THE REQUEST -> Copy the data below word for word, leaving out the pictures.

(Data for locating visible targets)
((

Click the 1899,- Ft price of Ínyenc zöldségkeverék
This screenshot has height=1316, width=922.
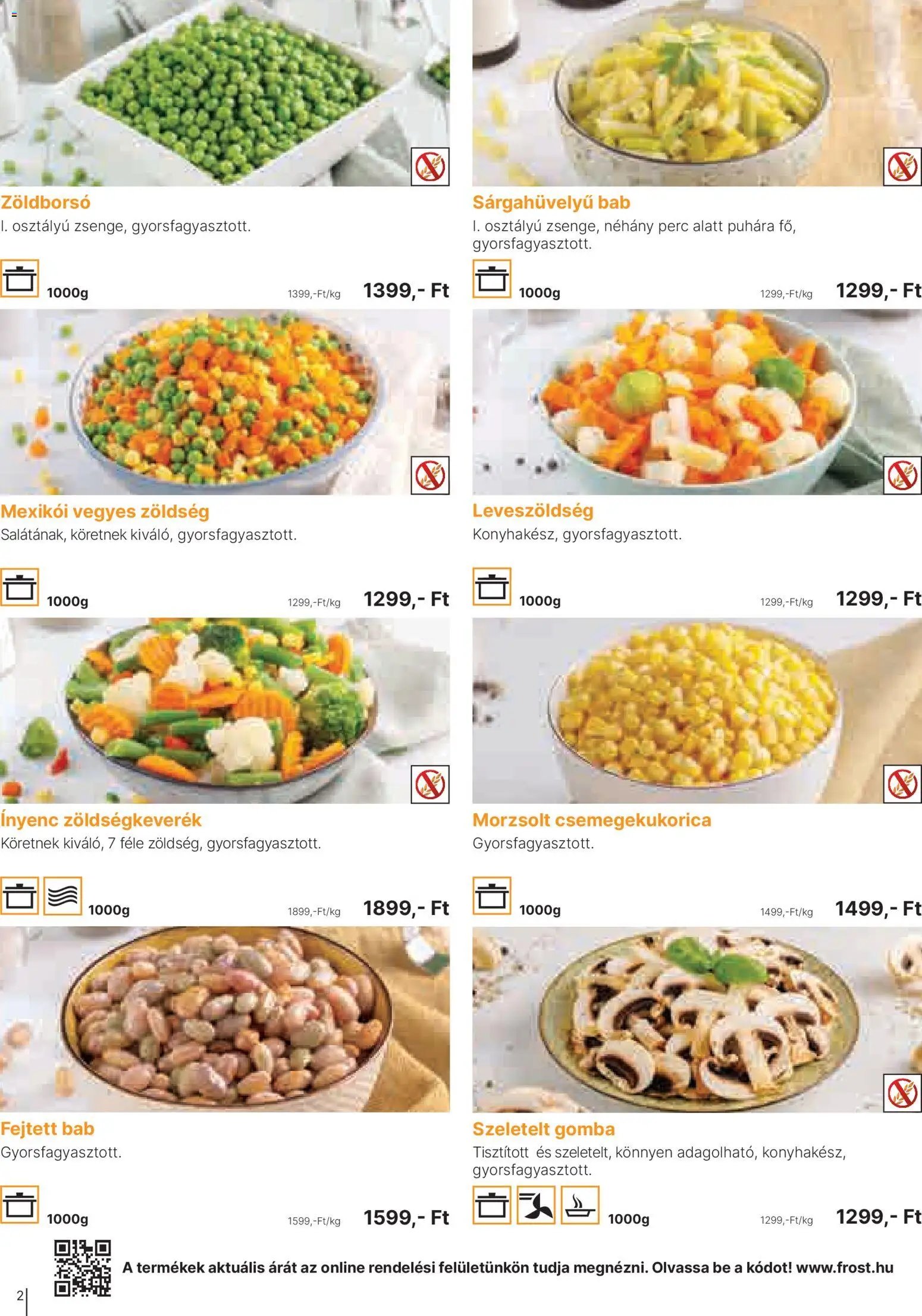coord(406,908)
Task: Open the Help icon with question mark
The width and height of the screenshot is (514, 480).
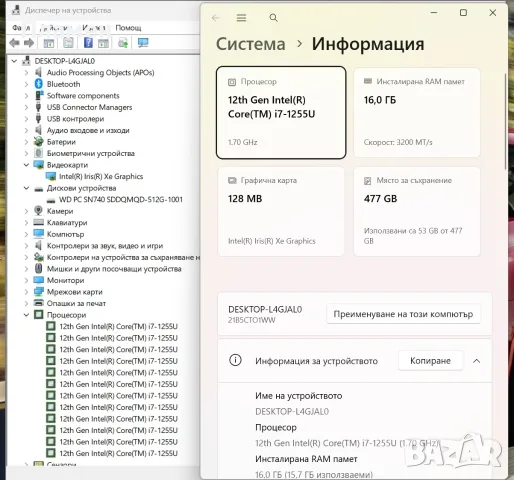Action: coord(88,43)
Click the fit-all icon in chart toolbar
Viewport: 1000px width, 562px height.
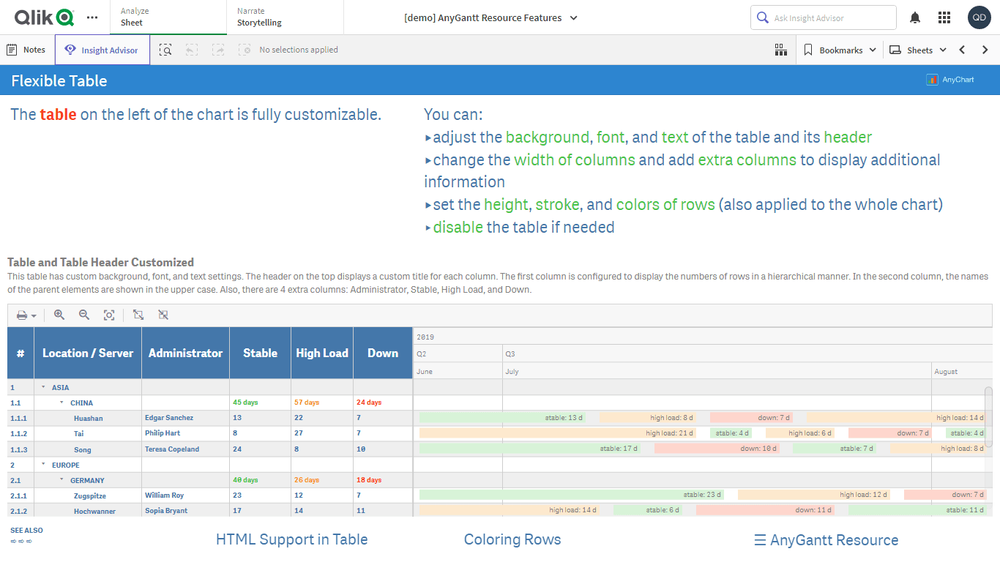(109, 315)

))

OUTPUT FOR THIS EXERCISE ->
Click the 1899,- Ft price of Ínyenc zöldségkeverék
This screenshot has height=1316, width=922.
coord(406,908)
Task: Open the Help icon with question mark
The width and height of the screenshot is (514, 480).
Action: coord(88,43)
Click the fit-all icon in chart toolbar
Viewport: 1000px width, 562px height.
(109, 315)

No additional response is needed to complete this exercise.